*Problem to solve:*
Across the listing below, state how many lines hold the string "테라퓨틱스"; write nothing but that number.

*Dataset records:*
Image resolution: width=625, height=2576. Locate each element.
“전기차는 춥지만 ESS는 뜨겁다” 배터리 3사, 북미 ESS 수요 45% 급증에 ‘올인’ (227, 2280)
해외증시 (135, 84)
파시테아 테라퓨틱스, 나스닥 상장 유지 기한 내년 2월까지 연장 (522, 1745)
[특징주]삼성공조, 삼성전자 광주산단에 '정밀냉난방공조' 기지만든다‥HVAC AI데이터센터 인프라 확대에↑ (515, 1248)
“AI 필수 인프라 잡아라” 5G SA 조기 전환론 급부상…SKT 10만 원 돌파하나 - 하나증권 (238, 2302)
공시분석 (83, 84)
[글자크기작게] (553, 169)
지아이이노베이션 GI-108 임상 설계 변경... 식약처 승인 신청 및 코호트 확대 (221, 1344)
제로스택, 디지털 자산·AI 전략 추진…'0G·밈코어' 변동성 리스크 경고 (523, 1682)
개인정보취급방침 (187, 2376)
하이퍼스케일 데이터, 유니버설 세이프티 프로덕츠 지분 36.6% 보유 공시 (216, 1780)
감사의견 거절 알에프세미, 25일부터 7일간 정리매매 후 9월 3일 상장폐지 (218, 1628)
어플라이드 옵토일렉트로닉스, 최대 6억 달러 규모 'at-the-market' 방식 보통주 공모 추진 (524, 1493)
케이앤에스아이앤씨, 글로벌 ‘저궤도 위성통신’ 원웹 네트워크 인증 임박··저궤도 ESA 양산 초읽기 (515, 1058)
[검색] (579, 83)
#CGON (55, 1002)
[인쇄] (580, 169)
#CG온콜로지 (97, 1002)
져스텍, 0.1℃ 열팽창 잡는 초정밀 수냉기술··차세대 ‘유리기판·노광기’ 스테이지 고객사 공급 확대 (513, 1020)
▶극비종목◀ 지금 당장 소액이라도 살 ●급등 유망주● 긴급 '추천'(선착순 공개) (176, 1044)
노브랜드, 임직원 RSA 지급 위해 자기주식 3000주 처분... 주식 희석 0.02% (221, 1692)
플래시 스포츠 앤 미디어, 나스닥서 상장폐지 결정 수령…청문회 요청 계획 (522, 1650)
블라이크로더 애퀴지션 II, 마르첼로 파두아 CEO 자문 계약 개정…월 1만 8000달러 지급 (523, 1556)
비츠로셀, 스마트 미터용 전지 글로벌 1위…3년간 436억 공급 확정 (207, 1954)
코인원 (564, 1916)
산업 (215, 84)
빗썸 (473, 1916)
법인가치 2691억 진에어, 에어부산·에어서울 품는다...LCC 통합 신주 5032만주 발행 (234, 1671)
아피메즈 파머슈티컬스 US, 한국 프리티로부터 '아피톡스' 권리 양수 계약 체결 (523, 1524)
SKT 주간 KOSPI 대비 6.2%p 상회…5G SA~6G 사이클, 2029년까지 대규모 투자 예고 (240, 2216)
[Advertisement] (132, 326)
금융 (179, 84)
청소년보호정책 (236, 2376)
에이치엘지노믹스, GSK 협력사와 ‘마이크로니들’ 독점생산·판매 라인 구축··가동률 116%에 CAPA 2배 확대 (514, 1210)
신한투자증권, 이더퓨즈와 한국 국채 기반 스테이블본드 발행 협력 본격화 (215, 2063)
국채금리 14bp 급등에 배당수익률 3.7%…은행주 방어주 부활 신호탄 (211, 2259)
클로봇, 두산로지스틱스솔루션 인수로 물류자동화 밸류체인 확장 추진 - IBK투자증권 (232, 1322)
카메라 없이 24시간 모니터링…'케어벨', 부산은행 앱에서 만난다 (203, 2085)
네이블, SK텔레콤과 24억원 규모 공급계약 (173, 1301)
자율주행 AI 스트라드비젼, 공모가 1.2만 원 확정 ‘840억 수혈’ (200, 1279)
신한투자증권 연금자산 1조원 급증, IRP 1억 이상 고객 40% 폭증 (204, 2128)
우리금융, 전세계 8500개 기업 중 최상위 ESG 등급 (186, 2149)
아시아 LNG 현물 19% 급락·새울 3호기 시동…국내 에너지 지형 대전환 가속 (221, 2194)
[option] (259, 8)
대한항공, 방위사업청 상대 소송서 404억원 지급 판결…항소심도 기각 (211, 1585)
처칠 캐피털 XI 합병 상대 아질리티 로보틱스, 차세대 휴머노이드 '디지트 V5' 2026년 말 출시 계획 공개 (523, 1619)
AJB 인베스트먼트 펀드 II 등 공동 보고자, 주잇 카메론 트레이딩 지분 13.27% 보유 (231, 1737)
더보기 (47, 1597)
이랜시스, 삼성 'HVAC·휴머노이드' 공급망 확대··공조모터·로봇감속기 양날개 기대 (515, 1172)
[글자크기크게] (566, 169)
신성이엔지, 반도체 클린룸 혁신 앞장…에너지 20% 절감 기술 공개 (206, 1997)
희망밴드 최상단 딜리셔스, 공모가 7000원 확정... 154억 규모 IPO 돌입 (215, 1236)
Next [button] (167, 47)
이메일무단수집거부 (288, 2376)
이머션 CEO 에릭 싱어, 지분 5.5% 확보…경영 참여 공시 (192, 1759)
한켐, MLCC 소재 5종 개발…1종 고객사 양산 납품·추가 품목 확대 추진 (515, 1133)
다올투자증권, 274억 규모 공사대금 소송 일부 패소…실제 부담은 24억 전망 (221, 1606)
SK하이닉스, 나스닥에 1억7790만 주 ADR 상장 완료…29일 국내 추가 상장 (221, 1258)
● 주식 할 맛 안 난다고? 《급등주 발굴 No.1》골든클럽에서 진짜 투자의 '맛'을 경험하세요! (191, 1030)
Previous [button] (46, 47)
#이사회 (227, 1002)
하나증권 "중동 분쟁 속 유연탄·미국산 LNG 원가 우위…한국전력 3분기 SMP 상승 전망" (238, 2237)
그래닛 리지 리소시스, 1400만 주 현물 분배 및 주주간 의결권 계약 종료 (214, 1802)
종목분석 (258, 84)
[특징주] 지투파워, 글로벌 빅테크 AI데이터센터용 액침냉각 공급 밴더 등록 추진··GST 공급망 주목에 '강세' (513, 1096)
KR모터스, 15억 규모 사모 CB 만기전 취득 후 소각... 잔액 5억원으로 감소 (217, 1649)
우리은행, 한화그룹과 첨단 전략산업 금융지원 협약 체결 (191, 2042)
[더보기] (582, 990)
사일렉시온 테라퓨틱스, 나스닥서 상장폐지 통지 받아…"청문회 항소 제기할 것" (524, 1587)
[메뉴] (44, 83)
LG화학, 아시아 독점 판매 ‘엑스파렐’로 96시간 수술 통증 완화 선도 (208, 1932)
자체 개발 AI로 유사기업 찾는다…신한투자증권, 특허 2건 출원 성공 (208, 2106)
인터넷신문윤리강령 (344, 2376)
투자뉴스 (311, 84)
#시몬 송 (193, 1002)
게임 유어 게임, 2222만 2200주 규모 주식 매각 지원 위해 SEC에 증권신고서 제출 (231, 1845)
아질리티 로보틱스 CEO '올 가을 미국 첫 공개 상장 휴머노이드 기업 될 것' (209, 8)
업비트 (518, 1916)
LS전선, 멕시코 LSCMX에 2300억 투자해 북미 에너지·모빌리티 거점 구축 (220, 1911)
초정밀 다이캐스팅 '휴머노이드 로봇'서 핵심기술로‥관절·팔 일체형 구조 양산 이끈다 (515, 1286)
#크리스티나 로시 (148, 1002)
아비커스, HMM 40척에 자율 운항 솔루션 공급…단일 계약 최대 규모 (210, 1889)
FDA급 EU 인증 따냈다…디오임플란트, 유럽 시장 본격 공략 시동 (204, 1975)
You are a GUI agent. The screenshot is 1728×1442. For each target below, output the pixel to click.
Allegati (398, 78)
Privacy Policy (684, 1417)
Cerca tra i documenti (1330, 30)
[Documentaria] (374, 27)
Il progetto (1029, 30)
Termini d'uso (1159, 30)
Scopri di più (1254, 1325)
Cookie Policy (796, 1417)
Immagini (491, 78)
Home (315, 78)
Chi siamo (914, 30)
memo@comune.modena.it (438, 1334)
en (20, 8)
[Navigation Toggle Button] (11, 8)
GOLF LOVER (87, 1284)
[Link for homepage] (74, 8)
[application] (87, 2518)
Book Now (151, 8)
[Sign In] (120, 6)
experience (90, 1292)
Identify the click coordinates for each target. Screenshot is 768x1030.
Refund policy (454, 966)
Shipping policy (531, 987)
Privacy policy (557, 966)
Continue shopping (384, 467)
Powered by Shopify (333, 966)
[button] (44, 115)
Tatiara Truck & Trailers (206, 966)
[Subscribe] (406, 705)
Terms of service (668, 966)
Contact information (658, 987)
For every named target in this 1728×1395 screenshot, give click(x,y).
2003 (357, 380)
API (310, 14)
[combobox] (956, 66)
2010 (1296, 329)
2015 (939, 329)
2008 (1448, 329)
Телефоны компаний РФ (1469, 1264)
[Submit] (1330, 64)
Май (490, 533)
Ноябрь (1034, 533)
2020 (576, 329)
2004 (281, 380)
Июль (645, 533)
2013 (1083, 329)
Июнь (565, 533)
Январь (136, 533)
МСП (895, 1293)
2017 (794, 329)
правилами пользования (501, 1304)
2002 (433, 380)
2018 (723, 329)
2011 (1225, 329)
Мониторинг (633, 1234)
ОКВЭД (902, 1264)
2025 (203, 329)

*Output of the task:*
2